Re: [Repeater-Builder] MSTR II Mobile @ 100W

2009-11-30 Thread Kevin Custer
tahrens301 wrote:
 Hi Folks,

 snip---
 Since I'm looking at using it as a solar pwr'd repeater, what
 is the best way to turn the power down (without making a bunch
 of spurs along with it)?
   

Remove parts of the PA back to the desired output.  Match that output 
correctly to the LPF.
Here is a similar conversion where I took a 100 watt MICOR PA and sawed 
it in half - wound a custom output transformer - and coupled it to the 
LPF (low pass filter):
Scroll down in the page to see the picture and read the caption above:
http://www.kuggie.com/ahra/hmftinfo.html

OR
Use the exciter to drive a Japanese power brick.  Easily done with one 
of these:
http://www.repeater-builder.com/products/ampbd.html
Tastes great - less filling (cheap and spur free)

Remove the audio amplifier or put a switch in line with the B+ to it.

Kevin


[Repeater-Builder] MSTR II Mobile @ 100W

2009-11-29 Thread tahrens301
Hi Folks,

I've acquired a MSTR II mobile that has already been placed in
repeater service, with a large control box, etc attached via
the main connector on the front of the radio.

I'm planning on removing all of the external stuff (speaker, etc)
to make it as self contained as possible.  Found a wealth of
info here on RB.

Since I'm looking at using it as a solar pwr'd repeater, what
is the best way to turn the power down (without making a bunch
of spurs along with it)?

The model# tag is no longer attached, but the final PCB has
the number:  PL19D416964G1REVF.

It is VHF, and has 4 power transistors across the board.

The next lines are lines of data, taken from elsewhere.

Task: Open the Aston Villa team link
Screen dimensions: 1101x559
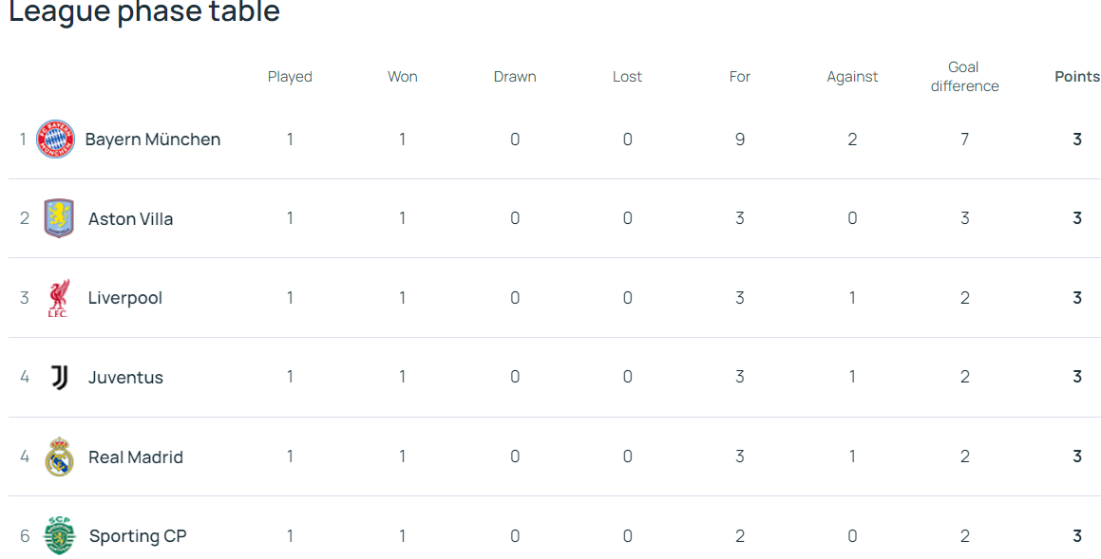Action: (130, 219)
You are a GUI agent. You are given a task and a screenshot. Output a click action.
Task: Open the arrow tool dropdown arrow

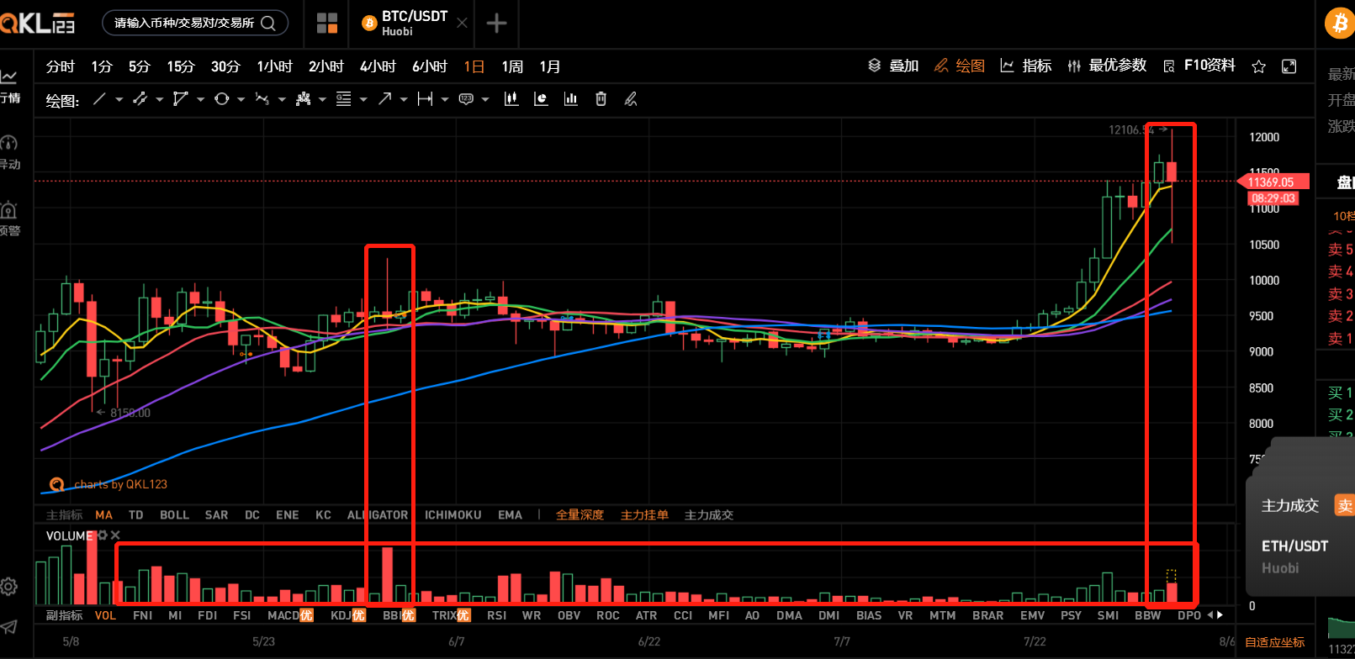point(404,100)
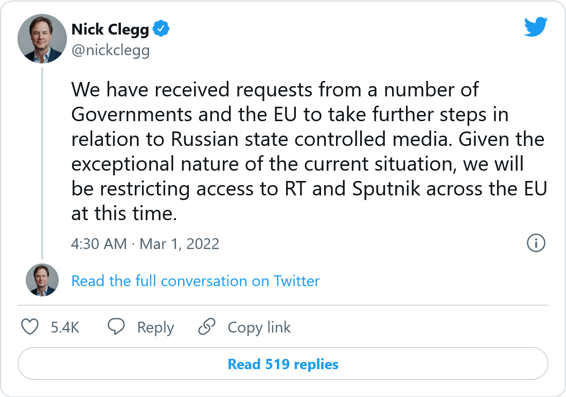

I've heard that running the amp at less than rated power isn't
a good thing to do.

thanks,

Tim





Re: [Repeater-Builder] MSTR II Mobile @ 100W

2009-11-29 Thread Nate Duehr

On Nov 29, 2009, at 10:18 PM, tahrens301 wrote:

 Since I'm looking at using it as a solar pwr'd repeater, what
 is the best way to turn the power down (without making a bunch
 of spurs along with it)?

Remove sections of the PA, or find the factory-built lower-power PA's for 
whatever band you're using it on.  Low power VHF's are sometimes seen, but 
often they're in the Station configuration, not a mobile.  They're almost drop 
in replacements for each other, however... so it's easy to move them around 
between heatsink housings.

 The model# tag is no longer attached, but the final PCB has
 the number: PL19D416964G1REVF.

 It is VHF, and has 4 power transistors across the board.

There were two major models of VHF PA.  Without looking that board up, there's 
one with all four transistors in a vertical arrangement with equal-distance 
gaps between them, and the transistors themselves are very small (about 1/2).  
That PA was the original design, and was known for being HIGHLY spurious. 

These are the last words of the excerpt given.